What are training data and test data, and what are their respective purposes?
Okay, no problem. When it comes to training data and test data, many people easily get confused. In fact, if we use our school days as an analogy, it becomes clear immediately.
Training Data vs. Test Data: Imagine It as 'Practice Problems' and 'The Big Test' from Your School Days
If you want a machine (which we call a "model") to learn a new skill, such as recognizing images of cats and dogs, you can't expect it to know it inherently. You have to "teach" it, and this process is called Training.
What is Training Data? — Textbooks and Exercise Books (Training Data
)
Training data is like the textbooks and vast amounts of exercise books used by this "student" (model).
What does it contain?
- Problems: Tens of thousands of images.
- Standard Answers: Each image is labeled, e.g., this one is "cat", that one is "dog".
What is its purpose? Its purpose is for the model to "learn" and "practice problems". The model will look at these images one by one, then try to guess: "Hmm... this one has whiskers and pointy ears, I guess it's a cat?" After guessing, it immediately checks against the standard answer.
- Guessed correctly?
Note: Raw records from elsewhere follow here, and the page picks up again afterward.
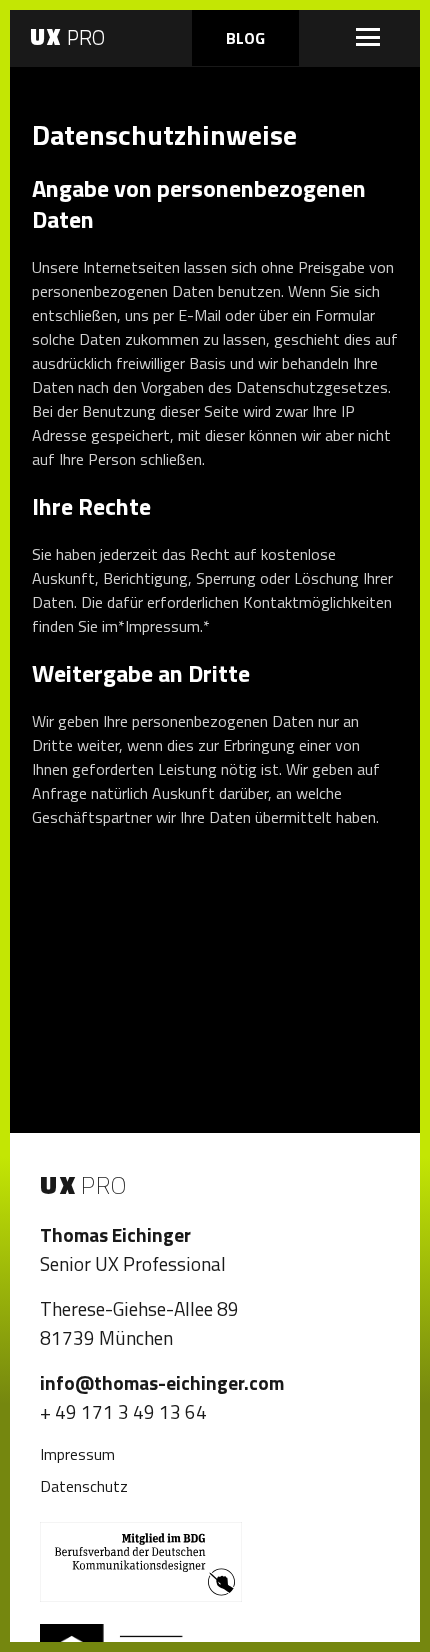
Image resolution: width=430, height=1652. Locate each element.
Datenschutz (84, 1486)
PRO (67, 37)
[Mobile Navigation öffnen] (368, 37)
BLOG (245, 38)
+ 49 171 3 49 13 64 (123, 1411)
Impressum (77, 1454)
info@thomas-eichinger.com (162, 1382)
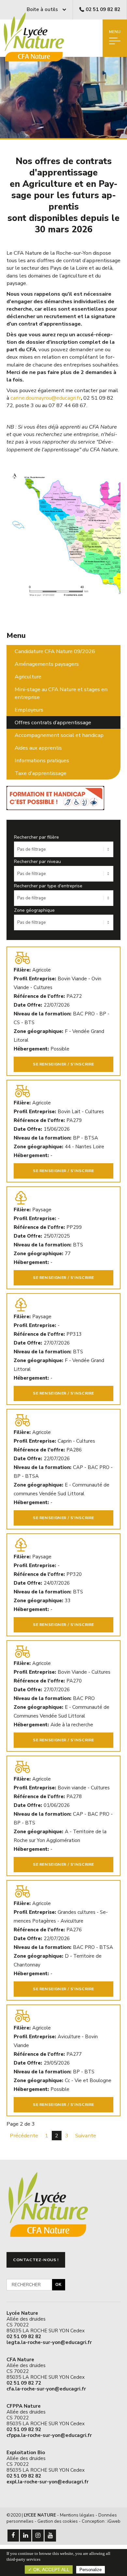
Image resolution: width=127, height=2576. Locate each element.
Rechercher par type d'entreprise (48, 886)
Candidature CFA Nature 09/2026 (55, 651)
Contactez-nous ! (36, 2259)
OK (58, 2284)
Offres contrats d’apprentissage (53, 722)
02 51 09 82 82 (103, 9)
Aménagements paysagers (47, 664)
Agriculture (28, 676)
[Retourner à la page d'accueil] (38, 61)
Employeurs (29, 710)
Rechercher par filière (36, 837)
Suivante (85, 2135)
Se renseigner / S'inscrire (63, 1064)
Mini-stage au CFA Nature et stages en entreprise (61, 693)
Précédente (24, 2135)
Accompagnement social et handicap (59, 735)
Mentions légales (77, 2515)
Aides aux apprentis (38, 748)
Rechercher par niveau (37, 861)
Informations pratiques (42, 760)
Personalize (90, 2569)
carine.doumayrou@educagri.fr (45, 398)
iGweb (113, 2521)
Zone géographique (34, 910)
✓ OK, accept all (48, 2569)
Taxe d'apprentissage (40, 773)
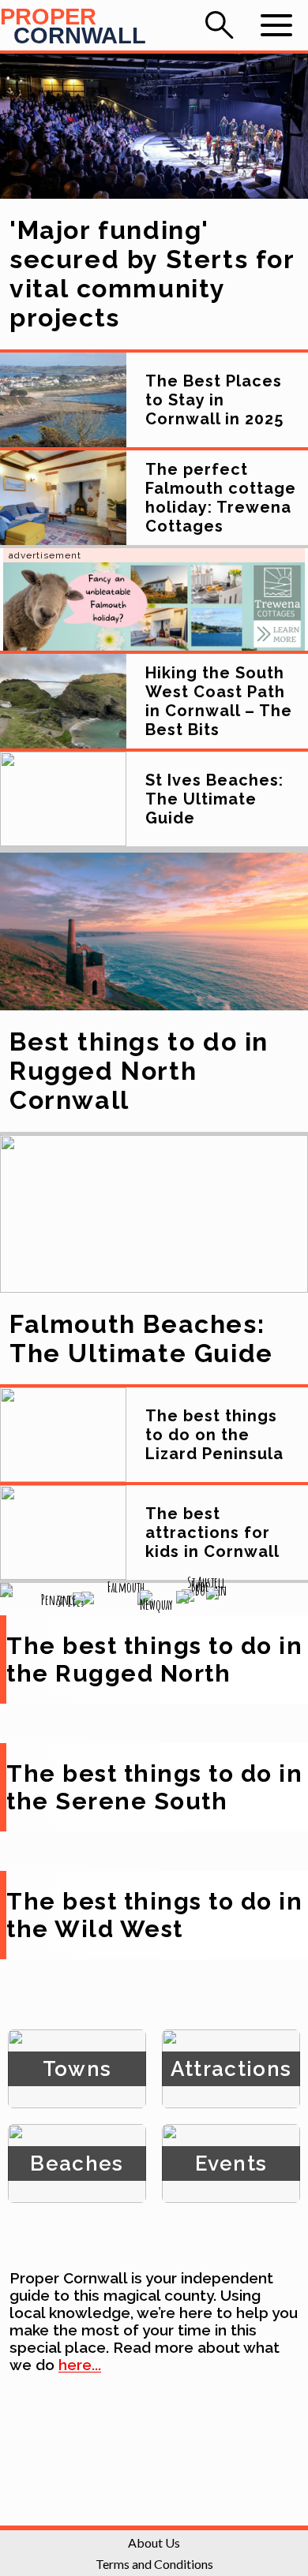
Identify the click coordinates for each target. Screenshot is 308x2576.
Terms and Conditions (154, 2563)
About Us (154, 2542)
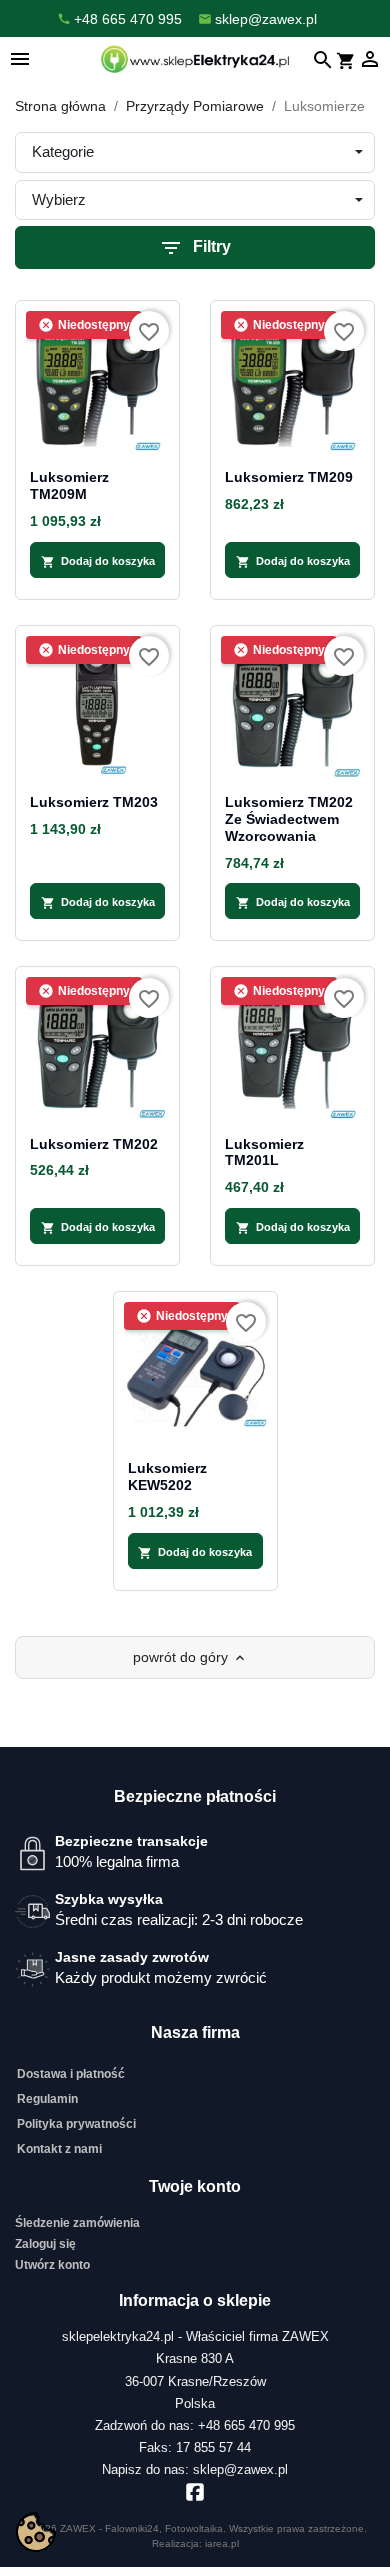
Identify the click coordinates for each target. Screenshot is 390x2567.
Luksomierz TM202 (94, 1144)
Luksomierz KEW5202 (167, 1476)
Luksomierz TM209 (289, 477)
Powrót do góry (190, 1657)
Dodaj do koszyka (98, 562)
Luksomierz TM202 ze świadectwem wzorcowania (289, 819)
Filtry (195, 248)
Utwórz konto (52, 2265)
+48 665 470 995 (246, 2425)
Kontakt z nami (59, 2149)
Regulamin (47, 2099)
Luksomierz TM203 (94, 802)
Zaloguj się (45, 2244)
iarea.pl (222, 2543)
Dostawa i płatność (71, 2074)
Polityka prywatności (76, 2124)
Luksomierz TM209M (69, 485)
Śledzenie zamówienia (77, 2223)
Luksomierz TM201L (264, 1152)
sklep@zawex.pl (240, 2469)
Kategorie (63, 151)
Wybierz (59, 199)
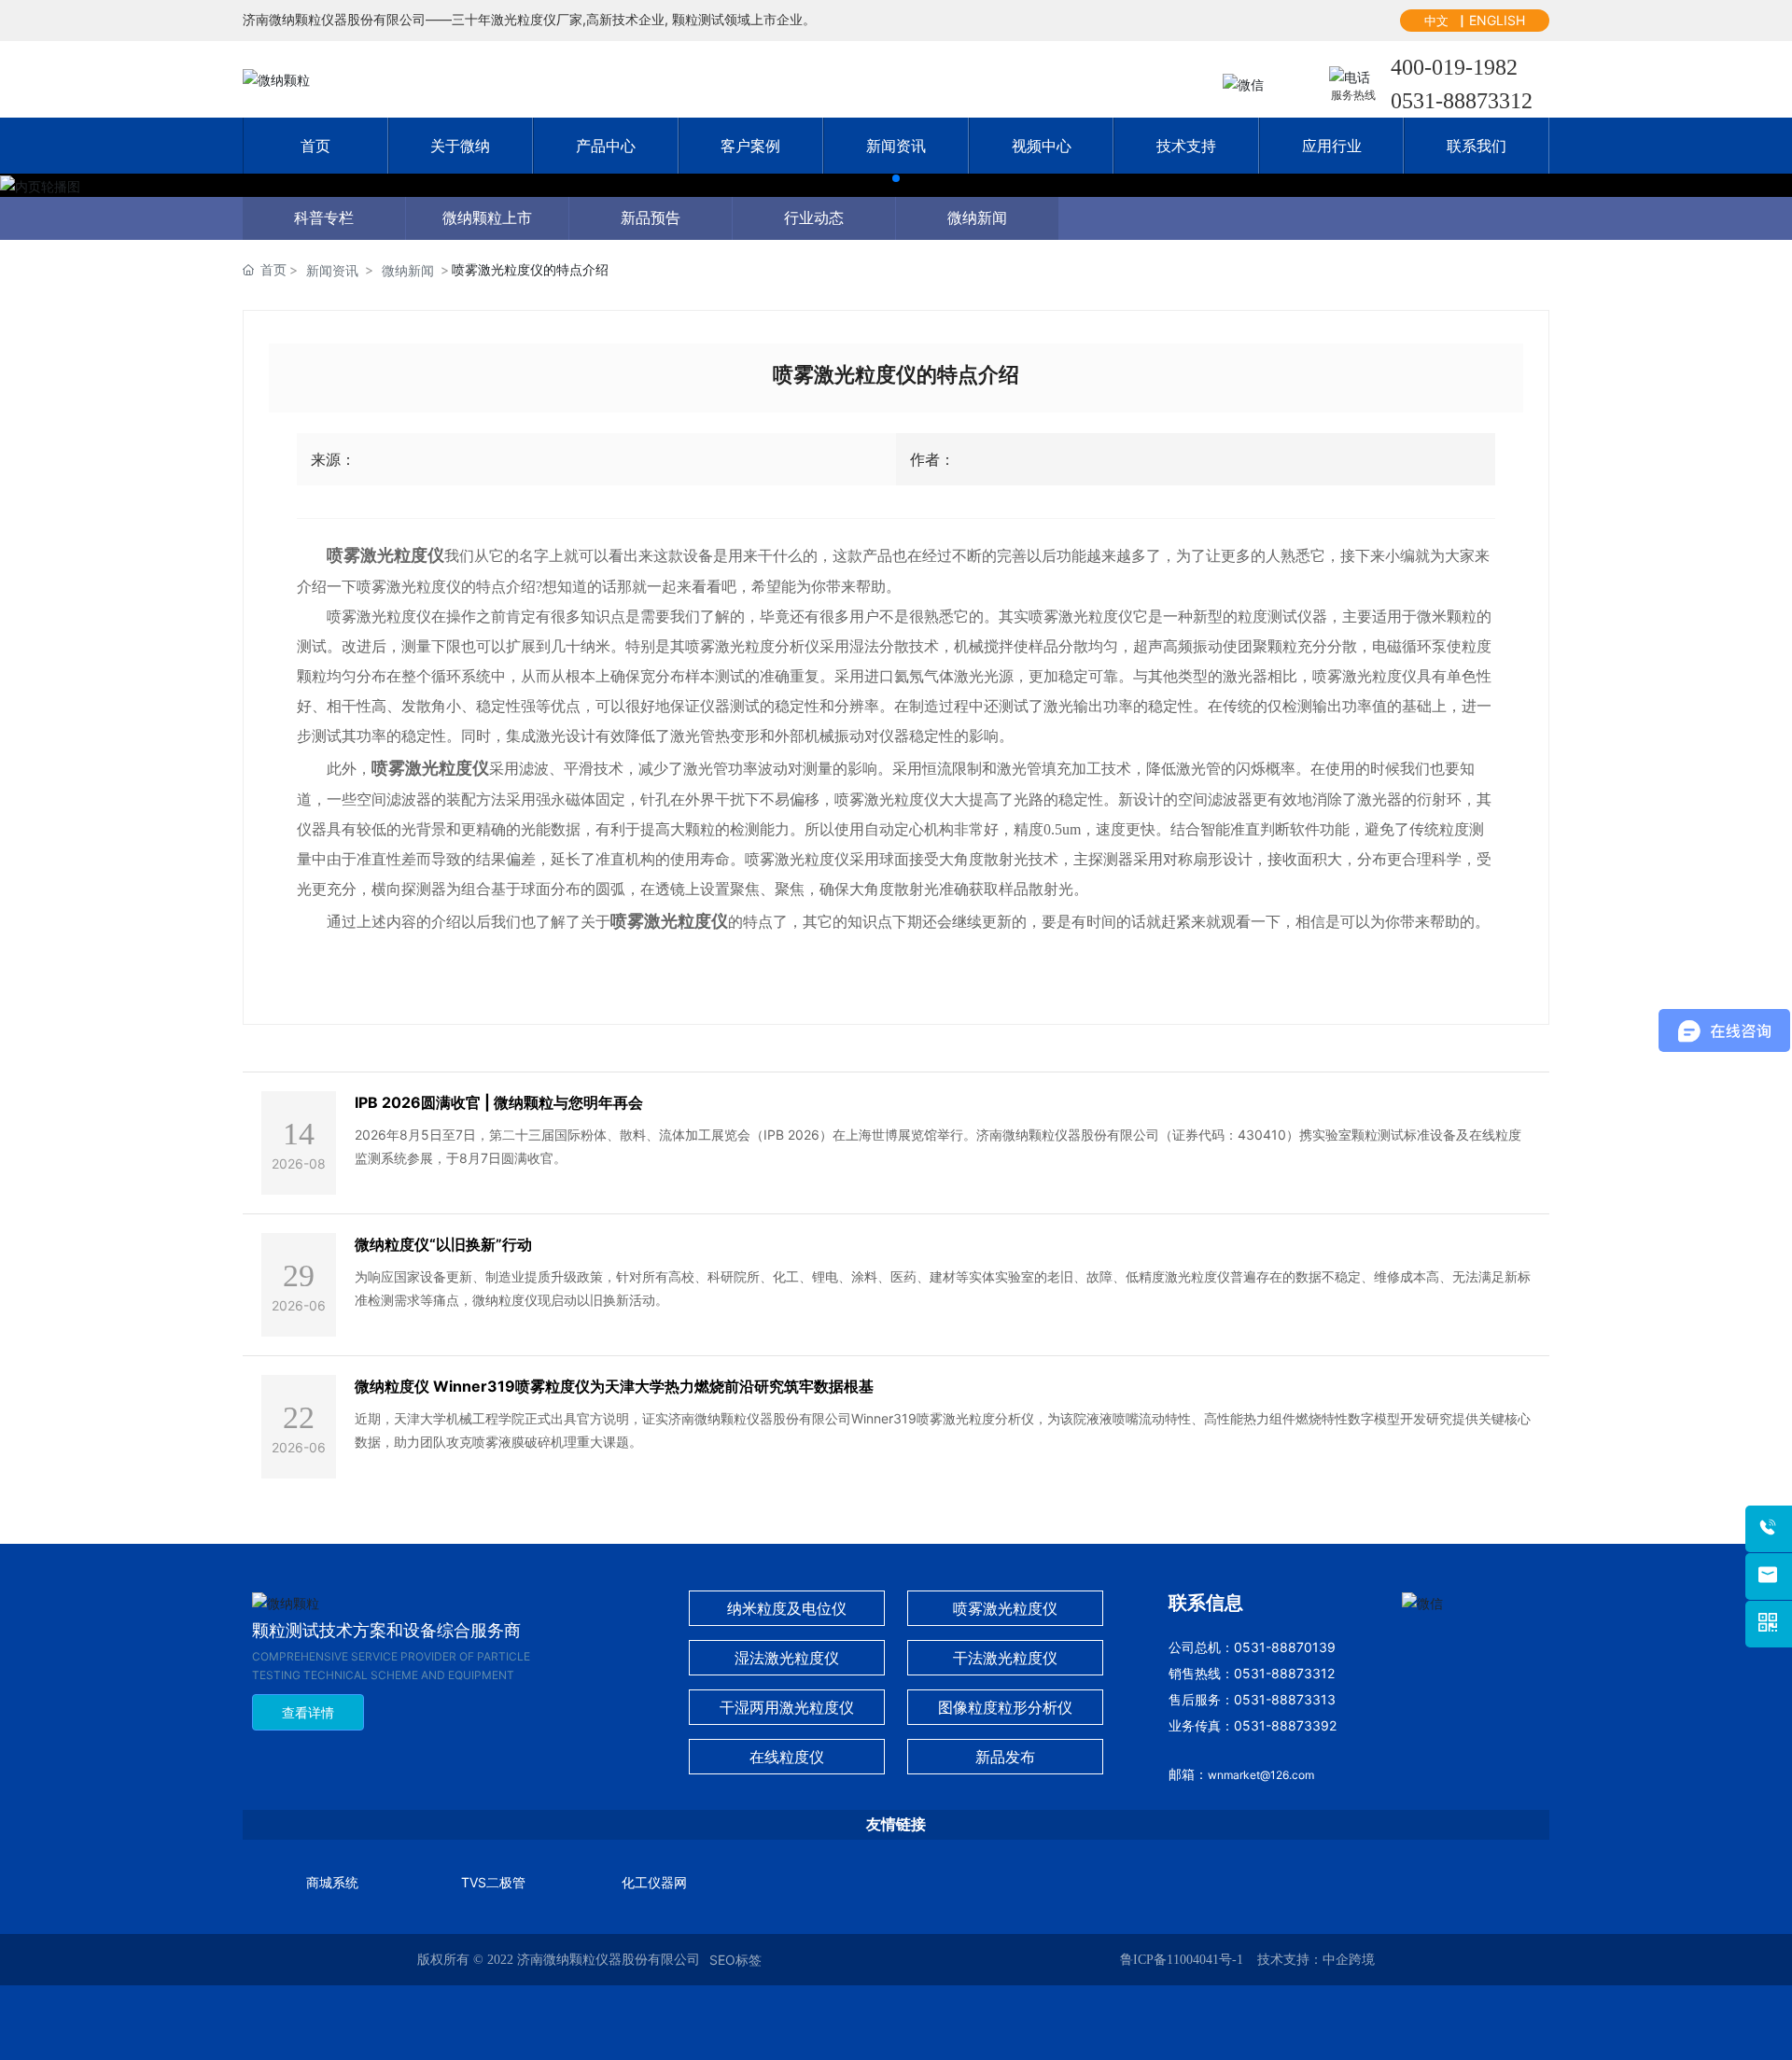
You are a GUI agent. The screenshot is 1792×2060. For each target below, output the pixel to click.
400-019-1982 (1454, 67)
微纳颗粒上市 (487, 218)
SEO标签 (735, 1960)
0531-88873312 (1462, 101)
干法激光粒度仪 (1005, 1657)
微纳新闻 (977, 218)
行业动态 (814, 218)
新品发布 (1005, 1756)
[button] (896, 178)
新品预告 (650, 218)
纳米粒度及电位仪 (787, 1608)
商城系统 (332, 1882)
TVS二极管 (493, 1882)
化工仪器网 (654, 1882)
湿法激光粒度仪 (787, 1657)
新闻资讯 (332, 270)
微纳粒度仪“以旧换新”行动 (443, 1244)
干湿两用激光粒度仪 (787, 1707)
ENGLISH (1497, 20)
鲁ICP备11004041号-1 (1181, 1960)
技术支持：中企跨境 (1316, 1960)
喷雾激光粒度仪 (1005, 1608)
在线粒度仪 (786, 1756)
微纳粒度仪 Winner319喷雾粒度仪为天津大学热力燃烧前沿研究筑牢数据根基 (614, 1386)
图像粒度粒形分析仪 (1005, 1707)
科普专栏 (324, 218)
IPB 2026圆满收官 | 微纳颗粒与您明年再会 (499, 1102)
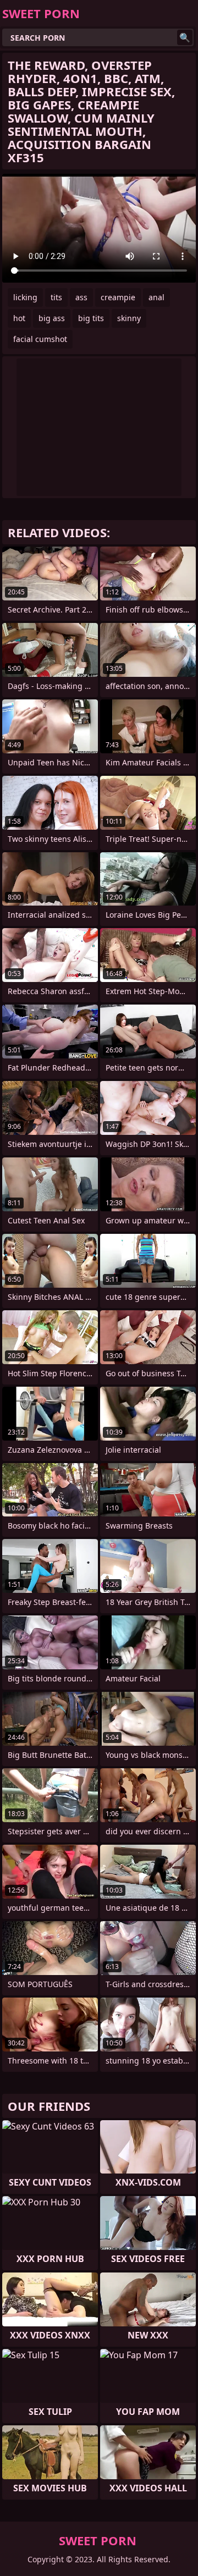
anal (156, 297)
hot (19, 318)
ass (81, 297)
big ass (51, 318)
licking (25, 297)
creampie (118, 297)
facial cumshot (40, 339)
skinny (129, 318)
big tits (91, 318)
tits (56, 297)
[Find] (185, 37)
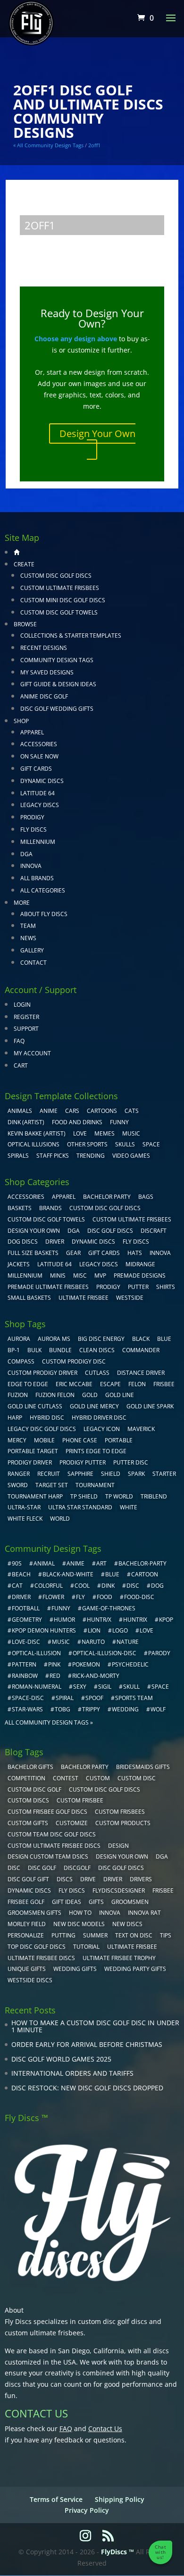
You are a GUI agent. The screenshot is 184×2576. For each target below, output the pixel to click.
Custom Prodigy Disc (74, 1361)
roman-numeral (36, 1687)
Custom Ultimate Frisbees (59, 588)
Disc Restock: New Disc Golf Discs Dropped (87, 2087)
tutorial (86, 1947)
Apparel (32, 732)
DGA (26, 854)
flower (53, 1597)
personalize (26, 1935)
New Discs (127, 1924)
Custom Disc (136, 1778)
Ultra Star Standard (80, 1507)
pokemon (86, 1664)
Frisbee (163, 1890)
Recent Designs (43, 648)
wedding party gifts (135, 1969)
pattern (24, 1664)
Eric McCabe (74, 1384)
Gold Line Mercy (94, 1406)
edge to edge (28, 1384)
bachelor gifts (30, 1767)
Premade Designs (140, 1275)
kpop (166, 1620)
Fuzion (18, 1395)
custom (98, 1778)
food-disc (139, 1597)
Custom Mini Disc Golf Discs (62, 600)
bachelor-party (142, 1563)
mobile (44, 1440)
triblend (154, 1496)
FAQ (19, 1041)
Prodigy (32, 817)
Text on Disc (133, 1935)
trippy (91, 1709)
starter (164, 1474)
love (146, 1630)
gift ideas (66, 1902)
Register (26, 1017)
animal (44, 1563)
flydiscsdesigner (118, 1890)
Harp (15, 1418)
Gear (73, 1253)
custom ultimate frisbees (44, 2332)
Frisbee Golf (26, 1902)
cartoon (144, 1574)
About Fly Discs (43, 914)
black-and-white (67, 1574)
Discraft (154, 1231)
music (131, 1133)
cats (132, 1111)
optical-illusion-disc (104, 1653)
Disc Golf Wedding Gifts (56, 709)
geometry (27, 1620)
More (22, 903)
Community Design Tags (56, 660)
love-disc (26, 1642)
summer (95, 1935)
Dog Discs (23, 1241)
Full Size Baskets (33, 1253)
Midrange (140, 1264)
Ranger (19, 1474)
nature (128, 1642)
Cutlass (97, 1373)
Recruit (48, 1474)
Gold (90, 1395)
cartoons (102, 1111)
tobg (62, 1709)
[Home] (16, 552)
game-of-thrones (108, 1608)
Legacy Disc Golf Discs (42, 1429)
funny (60, 1608)
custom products (123, 1823)
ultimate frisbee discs (41, 1958)
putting (63, 1935)
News (28, 938)
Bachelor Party (107, 1197)
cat (17, 1586)
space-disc (28, 1698)
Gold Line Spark (150, 1406)
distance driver (141, 1373)
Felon (137, 1384)
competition (26, 1778)
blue (164, 1339)
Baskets (20, 1208)
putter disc (130, 1462)
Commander (140, 1350)
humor (64, 1620)
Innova (31, 866)
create (24, 564)
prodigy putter (82, 1462)
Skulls (125, 1144)
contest (65, 1778)
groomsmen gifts (34, 1913)
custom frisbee (80, 1800)
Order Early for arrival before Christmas (86, 2044)
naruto (93, 1642)
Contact (33, 963)
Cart (21, 1065)
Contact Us (105, 2428)
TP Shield (84, 1496)
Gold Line (119, 1395)
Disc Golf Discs (110, 1231)
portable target (33, 1451)
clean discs (97, 1350)
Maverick (141, 1429)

Great, it reinforces its impression of "cat" features.
- Guessed incorrectly? (e.g., mistook a Chihuahua for a cat), it receives a "penalty" and then adjusts its internal parameters (which can be understood as "correcting its problem-solving approach"), striving to get it right next time.
Through this repetitive, extensive process of "practice-check answer-correct", the model gradually summarizes a set of rules from this training data, such as what the respective features of "cats" and "dogs" are.
What is Test Data? — Mock Exams and Final Exams (Test Data
)
When you feel this student has learned enough, how do you know if it has truly understood, or if it's just "memorizing" the original problems from the exercise books?
At this point, a formal examination is needed, and test data is that brand-new exam paper it has never seen before.
What does it contain?
- Problems: A batch of brand-new cat and dog images. These images must not have appeared in previous exercise books (training data).
- Standard Answers: Of course, there are answers, but this time they cannot be shown to the model beforehand. It has to take a "closed-book exam" first.
What is its purpose? Its core purpose is to evaluate the model's true capability.
The model needs to classify the images on this new exam paper using the "knowledge" it learned from the training data. Once it has made all its guesses and submitted the "paper", we then take out the standard answers to "grade" it.
- "This exam paper has 100 images in total, and you guessed 95 correctly." — Then the model's accuracy is 95%.
Only this score can truly reflect whether the model has genuinely mastered the skill of recognizing cats and dogs, whether it can apply what it has learned to new situations (professionally known as generalization ability), rather than just being able to solve the original problems from the exercise books.
In Simple Summary
Type | Analogy | With Answers? | Purpose |
---|---|---|---|
Training Data | Textbooks, exercise books | Yes, with standard answers | Used to "teach" and "train" the model, allowing it to learn patterns |
Test Data | Mock exams, final exams | No, answers not provided beforehand | Used to "assess" the model, evaluating its true performance and generalization ability |
Why Must They Be Separated?
To put it plainly, if you use the exact problems from the exercise books for an exam, a student scoring 100% doesn't mean much, because they might have just memorized the answers. Only by using brand-new problems can you know if they truly understand. For machine learning, the principle is exactly the same. Separating training and testing is to prevent the model from "cheating" and to ensure we get a truly useful model.